Hammerhead ribozyme targeting human platelet-derived growth factor A-chain mRNA inhibited the proliferation of human vascular smooth muscle cells.

Platelet-derived growth factor (PDGF) A-chain contributes to the pathogenesis of cardiovascular proliferative diseases, such as hypertensive vascular disease, atherosclerosis, and re-stenosis of an artery after angioplasty. To develop a ribozyme against human PDGF A-chain mRNA as a gene therapy for human arterial proliferative diseases, we designed and synthesized a 38-base hammerhead ribozyme to cleave human PDGF A-chain mRNA at the GUC sequence at nucleotide 591. In the presence of MgCl(2), synthetic hammerhead ribozyme to human PDGF A-chain mRNA cleaved the synthetic target RNA to two RNA fragments at a predicted size. Doses of 0.01-1.0 microM hammerhead ribozyme to human PDGF A-chain mRNA significantly inhibited angiotensin II (Ang II) and transforming growth factor (TGF)-beta(1)-induced DNA synthesis in vascular smooth muscle cells (VSMC) from human in a dose-dependent manner.

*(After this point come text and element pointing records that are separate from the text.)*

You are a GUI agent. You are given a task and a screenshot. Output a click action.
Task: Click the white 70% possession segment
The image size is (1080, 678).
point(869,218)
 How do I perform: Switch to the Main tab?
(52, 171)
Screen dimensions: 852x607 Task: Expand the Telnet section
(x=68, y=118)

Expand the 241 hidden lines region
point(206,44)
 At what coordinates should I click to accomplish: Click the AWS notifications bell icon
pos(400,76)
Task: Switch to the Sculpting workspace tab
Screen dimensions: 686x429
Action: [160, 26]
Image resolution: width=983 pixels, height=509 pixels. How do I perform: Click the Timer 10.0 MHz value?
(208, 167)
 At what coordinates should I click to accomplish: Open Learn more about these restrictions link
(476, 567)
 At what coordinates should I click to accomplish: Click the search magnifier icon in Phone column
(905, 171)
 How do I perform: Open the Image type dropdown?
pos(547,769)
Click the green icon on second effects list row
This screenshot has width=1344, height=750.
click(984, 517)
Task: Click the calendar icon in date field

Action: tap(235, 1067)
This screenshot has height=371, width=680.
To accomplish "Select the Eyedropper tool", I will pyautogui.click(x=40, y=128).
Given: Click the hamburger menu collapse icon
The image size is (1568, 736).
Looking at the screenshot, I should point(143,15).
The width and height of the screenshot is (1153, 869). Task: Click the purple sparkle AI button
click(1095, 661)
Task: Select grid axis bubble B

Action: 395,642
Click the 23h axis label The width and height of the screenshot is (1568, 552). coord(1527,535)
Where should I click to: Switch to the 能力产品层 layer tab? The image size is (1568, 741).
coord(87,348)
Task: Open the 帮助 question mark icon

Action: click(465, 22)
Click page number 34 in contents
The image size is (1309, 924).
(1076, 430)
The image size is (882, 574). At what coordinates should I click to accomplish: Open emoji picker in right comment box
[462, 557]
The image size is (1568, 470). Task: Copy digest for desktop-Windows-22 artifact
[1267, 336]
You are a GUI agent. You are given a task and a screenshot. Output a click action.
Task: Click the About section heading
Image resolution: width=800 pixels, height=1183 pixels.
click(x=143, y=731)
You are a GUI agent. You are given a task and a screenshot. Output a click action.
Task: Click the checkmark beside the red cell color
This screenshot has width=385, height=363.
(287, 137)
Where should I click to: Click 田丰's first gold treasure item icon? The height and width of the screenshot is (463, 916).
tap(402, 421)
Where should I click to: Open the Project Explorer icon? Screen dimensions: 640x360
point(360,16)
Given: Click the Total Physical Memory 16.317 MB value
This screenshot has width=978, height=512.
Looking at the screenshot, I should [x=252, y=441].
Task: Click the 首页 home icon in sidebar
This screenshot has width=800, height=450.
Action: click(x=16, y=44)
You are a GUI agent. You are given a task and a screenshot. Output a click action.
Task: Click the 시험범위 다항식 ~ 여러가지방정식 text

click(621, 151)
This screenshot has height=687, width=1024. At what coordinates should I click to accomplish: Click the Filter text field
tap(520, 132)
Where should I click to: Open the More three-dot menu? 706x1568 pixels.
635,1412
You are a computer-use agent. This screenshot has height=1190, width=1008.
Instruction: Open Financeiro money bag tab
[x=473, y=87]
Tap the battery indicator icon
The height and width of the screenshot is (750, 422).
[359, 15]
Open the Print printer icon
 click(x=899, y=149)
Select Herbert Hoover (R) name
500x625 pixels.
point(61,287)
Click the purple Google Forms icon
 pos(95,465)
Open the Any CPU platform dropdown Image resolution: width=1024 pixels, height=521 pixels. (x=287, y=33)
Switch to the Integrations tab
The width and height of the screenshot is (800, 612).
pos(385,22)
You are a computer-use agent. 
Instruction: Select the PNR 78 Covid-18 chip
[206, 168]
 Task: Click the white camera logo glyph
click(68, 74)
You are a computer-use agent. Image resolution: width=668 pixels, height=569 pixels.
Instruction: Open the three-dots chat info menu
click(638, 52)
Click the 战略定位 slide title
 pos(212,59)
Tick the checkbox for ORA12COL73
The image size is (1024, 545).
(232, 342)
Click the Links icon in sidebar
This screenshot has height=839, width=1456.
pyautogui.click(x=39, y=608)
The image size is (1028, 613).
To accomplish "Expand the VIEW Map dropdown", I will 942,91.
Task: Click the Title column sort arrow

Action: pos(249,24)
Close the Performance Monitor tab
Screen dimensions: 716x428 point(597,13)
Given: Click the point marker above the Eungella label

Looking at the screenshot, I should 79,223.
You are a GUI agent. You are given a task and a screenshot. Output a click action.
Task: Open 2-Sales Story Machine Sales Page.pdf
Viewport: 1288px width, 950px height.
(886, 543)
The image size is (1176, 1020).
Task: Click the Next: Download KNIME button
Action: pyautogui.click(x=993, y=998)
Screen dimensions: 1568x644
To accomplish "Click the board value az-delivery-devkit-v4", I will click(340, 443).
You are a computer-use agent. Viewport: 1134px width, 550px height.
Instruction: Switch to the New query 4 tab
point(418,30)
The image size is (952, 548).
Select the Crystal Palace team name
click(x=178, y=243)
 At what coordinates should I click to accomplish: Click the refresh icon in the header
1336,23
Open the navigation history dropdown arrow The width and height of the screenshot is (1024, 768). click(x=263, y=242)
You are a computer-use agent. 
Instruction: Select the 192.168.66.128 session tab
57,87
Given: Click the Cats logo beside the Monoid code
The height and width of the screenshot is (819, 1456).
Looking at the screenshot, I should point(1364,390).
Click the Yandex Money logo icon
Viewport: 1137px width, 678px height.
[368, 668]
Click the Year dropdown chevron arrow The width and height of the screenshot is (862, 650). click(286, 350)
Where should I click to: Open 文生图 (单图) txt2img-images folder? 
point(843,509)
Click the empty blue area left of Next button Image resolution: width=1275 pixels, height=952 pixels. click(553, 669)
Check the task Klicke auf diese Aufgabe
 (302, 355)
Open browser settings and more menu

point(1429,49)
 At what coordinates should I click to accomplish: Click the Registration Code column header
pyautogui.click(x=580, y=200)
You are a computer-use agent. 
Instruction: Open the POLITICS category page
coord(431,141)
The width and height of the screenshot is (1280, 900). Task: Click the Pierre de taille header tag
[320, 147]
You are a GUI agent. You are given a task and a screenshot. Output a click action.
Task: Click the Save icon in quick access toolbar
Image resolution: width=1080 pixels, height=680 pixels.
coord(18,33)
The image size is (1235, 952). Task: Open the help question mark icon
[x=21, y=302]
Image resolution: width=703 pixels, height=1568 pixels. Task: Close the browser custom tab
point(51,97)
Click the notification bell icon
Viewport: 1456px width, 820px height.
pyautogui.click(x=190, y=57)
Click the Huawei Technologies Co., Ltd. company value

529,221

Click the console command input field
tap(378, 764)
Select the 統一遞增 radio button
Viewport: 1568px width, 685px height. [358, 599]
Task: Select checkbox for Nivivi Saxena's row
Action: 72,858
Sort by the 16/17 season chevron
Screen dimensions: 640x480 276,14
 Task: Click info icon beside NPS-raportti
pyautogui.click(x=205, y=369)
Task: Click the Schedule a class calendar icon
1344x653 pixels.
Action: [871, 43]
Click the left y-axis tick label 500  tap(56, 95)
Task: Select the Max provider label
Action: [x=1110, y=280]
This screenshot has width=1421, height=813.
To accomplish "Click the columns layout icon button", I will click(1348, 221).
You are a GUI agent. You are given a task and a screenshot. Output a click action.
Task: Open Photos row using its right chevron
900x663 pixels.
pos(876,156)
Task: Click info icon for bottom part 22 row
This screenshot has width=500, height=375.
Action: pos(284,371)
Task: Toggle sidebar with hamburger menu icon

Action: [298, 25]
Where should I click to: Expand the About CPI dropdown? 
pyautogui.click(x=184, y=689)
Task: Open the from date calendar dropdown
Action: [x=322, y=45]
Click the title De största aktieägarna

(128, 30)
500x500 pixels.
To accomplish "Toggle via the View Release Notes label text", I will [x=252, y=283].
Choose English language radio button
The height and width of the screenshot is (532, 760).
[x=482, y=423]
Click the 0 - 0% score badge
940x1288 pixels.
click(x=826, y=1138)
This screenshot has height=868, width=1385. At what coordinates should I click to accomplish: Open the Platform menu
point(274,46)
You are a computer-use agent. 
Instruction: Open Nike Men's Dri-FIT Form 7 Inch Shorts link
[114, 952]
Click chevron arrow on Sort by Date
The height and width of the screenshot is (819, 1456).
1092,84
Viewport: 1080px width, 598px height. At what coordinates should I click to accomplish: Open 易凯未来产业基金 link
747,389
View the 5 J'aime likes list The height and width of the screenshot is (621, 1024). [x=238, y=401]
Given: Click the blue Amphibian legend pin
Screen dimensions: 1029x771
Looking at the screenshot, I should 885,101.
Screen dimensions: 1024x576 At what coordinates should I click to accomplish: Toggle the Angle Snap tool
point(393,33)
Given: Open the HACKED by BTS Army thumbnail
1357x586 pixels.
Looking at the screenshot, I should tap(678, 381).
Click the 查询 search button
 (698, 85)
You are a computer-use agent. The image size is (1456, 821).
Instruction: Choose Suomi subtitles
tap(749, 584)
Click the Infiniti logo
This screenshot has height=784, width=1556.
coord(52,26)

One micromolor of hammerhead ribozyme to human PDGF A-chain mRNA significantly inhibited Ang II-induced PDGF A-chain mRNA and PDGF-AA protein expressions in VSMC from humans. These results indicate that the designed hammerhead ribozyme to human PDGF A-chain mRNA effectively inhibited growth of human VSMC by cleaving the PDGF A-chain mRNA and inhibiting the PDGF-AA protein expression in human VSMC. This suggests that the designed hammerhead ribozyme to PDGF A-chain mRNA is a feasible gene therapy for treating arterial proliferative diseases.